(Records from a dataset)
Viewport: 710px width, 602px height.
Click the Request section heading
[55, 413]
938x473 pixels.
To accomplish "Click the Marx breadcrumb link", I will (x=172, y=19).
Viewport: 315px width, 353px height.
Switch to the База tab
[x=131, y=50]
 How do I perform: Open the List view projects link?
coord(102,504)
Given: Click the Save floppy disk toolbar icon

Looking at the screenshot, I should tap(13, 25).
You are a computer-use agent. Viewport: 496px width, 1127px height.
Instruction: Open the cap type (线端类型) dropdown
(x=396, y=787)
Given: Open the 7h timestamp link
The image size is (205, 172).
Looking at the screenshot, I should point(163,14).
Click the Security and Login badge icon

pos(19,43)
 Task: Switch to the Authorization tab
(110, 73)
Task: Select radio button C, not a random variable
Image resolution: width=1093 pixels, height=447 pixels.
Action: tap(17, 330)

▶ **Exercise directions**
This calls for an exact transcription of every entry above.

▶ **Answer box**
Viewport: 710px width, 602px height.
Click the Request section heading
[55, 413]
938x473 pixels.
To accomplish "Click the Marx breadcrumb link", I will (x=172, y=19).
Viewport: 315px width, 353px height.
Switch to the База tab
[x=131, y=50]
 How do I perform: Open the List view projects link?
coord(102,504)
Given: Click the Save floppy disk toolbar icon

Looking at the screenshot, I should tap(13, 25).
You are a computer-use agent. Viewport: 496px width, 1127px height.
Instruction: Open the cap type (线端类型) dropdown
(x=396, y=787)
Given: Open the 7h timestamp link
The image size is (205, 172).
Looking at the screenshot, I should point(163,14).
Click the Security and Login badge icon

pos(19,43)
 Task: Switch to the Authorization tab
(110, 73)
Task: Select radio button C, not a random variable
Image resolution: width=1093 pixels, height=447 pixels.
Action: tap(17, 330)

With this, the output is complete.